── MATERIAL SUPPLIED

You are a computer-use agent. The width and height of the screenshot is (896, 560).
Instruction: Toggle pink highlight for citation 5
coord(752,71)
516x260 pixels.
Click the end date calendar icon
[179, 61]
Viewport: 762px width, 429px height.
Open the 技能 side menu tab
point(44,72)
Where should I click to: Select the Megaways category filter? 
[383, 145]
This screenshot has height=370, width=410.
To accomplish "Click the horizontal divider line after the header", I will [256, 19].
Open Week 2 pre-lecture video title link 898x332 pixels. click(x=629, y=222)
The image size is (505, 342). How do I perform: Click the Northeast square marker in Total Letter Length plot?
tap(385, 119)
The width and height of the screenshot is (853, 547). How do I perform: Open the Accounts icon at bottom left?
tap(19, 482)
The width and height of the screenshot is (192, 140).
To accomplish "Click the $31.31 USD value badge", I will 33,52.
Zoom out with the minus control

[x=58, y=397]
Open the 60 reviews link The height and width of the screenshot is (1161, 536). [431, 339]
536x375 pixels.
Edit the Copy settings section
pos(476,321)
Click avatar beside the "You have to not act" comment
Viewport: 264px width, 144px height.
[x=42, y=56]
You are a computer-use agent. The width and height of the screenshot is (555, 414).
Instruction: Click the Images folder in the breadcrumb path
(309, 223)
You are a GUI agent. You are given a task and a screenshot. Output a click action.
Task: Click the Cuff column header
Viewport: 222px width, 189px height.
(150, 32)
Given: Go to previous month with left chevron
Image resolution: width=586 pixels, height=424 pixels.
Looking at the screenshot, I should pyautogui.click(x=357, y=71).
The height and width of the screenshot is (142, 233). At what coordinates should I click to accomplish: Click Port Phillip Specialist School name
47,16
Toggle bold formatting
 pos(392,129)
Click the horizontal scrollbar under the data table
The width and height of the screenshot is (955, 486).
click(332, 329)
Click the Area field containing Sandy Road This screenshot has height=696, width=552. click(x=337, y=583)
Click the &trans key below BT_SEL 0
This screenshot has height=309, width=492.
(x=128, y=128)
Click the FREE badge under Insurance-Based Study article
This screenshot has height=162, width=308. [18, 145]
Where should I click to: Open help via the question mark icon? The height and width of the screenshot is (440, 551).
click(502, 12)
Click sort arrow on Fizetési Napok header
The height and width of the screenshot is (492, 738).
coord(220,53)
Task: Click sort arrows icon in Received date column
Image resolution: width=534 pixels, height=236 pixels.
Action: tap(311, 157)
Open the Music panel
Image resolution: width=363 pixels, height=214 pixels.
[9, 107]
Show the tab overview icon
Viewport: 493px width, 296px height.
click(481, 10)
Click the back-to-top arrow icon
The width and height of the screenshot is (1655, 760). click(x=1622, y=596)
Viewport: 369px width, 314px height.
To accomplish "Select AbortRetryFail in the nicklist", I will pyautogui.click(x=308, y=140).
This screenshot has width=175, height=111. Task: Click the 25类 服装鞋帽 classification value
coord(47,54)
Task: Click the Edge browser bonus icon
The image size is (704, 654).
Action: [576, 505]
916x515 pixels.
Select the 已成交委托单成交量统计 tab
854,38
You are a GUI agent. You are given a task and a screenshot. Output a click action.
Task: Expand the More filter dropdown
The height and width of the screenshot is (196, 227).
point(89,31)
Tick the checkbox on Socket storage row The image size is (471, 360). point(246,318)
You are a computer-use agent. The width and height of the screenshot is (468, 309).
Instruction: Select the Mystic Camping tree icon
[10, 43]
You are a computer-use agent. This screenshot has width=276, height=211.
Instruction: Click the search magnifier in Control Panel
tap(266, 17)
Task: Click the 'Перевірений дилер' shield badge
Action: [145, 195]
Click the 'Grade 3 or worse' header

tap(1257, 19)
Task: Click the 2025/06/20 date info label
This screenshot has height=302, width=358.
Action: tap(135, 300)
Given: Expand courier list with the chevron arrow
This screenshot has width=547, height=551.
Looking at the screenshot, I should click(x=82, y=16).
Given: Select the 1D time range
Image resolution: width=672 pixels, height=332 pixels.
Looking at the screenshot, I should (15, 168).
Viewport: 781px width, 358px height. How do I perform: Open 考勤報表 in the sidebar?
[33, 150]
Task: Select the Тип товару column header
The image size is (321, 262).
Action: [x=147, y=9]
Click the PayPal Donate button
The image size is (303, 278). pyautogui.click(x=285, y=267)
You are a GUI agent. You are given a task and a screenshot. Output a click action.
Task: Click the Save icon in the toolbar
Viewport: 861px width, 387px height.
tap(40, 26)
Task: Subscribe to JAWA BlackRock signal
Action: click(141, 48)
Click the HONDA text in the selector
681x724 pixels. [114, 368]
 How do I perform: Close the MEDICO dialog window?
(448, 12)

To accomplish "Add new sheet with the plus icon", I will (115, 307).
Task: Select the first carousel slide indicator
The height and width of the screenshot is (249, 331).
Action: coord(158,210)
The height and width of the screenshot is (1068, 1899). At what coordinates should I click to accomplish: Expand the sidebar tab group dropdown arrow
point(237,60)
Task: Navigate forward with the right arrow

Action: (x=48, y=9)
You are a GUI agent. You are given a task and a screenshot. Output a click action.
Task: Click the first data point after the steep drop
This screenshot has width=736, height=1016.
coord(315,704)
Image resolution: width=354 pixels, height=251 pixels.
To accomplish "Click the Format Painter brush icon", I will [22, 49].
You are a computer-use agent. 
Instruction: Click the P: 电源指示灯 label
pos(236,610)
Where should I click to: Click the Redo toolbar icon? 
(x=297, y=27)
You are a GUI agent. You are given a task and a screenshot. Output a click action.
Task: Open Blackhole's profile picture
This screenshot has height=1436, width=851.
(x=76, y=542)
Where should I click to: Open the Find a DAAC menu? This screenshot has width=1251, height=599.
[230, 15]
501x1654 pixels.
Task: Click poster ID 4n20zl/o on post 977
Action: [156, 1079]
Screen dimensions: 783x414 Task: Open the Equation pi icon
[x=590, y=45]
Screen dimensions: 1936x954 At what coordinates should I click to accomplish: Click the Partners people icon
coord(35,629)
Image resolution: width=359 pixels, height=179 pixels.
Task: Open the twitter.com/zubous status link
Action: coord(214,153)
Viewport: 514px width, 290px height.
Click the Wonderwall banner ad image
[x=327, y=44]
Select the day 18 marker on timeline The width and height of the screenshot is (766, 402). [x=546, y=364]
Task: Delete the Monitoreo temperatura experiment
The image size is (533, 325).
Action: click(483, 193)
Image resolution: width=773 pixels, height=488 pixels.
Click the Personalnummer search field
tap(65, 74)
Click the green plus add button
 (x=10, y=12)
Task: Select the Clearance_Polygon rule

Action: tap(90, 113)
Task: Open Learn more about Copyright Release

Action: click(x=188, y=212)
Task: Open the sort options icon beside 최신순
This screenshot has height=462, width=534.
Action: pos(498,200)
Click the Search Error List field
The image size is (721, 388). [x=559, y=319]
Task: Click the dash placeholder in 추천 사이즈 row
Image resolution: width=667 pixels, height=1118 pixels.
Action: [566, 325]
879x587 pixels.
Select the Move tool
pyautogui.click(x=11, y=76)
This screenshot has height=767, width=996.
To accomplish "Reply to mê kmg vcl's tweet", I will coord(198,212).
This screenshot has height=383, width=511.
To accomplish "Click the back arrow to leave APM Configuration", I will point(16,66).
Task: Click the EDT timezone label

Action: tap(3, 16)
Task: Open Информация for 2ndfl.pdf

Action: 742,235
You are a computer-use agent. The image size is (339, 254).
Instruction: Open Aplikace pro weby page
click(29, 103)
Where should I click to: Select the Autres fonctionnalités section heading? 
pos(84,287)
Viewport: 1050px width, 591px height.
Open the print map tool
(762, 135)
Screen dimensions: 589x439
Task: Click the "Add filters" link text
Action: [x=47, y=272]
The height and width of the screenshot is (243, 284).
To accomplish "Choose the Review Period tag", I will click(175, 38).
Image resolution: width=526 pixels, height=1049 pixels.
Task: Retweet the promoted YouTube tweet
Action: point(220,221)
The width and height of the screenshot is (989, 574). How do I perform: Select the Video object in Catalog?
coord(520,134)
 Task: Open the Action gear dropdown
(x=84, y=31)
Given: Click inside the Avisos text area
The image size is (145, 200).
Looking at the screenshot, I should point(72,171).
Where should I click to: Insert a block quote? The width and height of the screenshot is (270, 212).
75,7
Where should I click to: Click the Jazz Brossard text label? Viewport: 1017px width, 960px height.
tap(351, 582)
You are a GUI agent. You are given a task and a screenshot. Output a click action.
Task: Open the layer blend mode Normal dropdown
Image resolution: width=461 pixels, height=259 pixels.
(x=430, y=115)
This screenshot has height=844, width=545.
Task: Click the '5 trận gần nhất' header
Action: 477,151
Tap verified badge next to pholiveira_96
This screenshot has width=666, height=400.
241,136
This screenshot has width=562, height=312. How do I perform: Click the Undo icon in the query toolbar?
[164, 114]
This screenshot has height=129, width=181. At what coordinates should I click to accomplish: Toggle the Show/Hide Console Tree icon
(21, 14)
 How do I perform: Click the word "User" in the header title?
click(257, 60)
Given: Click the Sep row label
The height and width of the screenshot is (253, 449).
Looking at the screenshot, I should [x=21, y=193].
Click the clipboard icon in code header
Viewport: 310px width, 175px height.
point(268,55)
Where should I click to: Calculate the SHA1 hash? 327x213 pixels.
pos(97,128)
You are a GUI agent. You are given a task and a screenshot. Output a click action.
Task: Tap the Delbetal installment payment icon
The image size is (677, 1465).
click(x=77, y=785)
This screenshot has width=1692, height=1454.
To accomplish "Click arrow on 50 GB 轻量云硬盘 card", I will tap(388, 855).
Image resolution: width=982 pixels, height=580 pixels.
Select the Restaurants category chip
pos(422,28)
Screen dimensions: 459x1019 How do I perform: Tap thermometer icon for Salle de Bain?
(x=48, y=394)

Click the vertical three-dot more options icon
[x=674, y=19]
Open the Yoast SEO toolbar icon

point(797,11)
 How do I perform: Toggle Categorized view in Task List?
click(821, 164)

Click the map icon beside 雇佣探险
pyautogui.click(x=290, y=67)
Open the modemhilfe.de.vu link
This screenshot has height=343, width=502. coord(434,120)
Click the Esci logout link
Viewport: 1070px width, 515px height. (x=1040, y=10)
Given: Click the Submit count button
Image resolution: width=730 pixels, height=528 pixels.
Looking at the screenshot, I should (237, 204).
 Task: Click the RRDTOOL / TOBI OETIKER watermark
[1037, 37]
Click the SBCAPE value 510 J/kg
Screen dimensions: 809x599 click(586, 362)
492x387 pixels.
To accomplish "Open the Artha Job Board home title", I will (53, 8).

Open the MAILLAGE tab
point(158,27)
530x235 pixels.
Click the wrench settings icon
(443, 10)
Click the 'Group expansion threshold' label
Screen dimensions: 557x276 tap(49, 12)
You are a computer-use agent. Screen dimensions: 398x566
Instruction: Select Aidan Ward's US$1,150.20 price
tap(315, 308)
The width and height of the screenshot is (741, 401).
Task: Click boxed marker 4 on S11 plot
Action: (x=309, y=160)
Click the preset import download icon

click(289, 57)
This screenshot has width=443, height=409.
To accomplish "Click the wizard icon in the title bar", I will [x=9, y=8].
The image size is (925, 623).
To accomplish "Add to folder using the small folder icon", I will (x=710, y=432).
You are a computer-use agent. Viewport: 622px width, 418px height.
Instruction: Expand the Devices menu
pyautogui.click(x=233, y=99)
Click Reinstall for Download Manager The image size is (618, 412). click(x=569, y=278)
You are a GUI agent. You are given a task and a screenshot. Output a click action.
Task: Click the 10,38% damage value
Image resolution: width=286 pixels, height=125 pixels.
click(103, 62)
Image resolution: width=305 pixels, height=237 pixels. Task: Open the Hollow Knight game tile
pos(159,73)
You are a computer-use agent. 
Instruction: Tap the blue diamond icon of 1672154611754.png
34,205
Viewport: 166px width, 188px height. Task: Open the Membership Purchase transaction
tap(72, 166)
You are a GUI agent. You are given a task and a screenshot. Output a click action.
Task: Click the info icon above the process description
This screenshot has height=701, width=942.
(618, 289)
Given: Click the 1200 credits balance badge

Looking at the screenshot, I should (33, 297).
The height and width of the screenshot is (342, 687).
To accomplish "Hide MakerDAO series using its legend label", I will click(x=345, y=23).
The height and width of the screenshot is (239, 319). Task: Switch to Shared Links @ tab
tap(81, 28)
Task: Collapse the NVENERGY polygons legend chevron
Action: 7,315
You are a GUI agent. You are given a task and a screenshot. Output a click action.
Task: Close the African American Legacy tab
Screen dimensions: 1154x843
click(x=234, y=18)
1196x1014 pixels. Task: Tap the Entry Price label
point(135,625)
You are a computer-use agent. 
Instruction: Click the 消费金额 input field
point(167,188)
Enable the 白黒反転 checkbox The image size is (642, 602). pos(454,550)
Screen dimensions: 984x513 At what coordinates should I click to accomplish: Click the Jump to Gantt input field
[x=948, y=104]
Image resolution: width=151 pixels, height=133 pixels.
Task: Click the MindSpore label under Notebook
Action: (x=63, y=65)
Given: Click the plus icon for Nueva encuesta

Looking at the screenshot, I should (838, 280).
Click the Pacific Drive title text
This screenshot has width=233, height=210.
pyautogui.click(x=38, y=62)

────

### TASK DESCRIPTION
Copy all lines of the material above where the string "checkbox" occurs.

### YOUR RESPONSE
Tick the checkbox on Socket storage row The image size is (471, 360). point(246,318)
Enable the 白黒反転 checkbox The image size is (642, 602). pos(454,550)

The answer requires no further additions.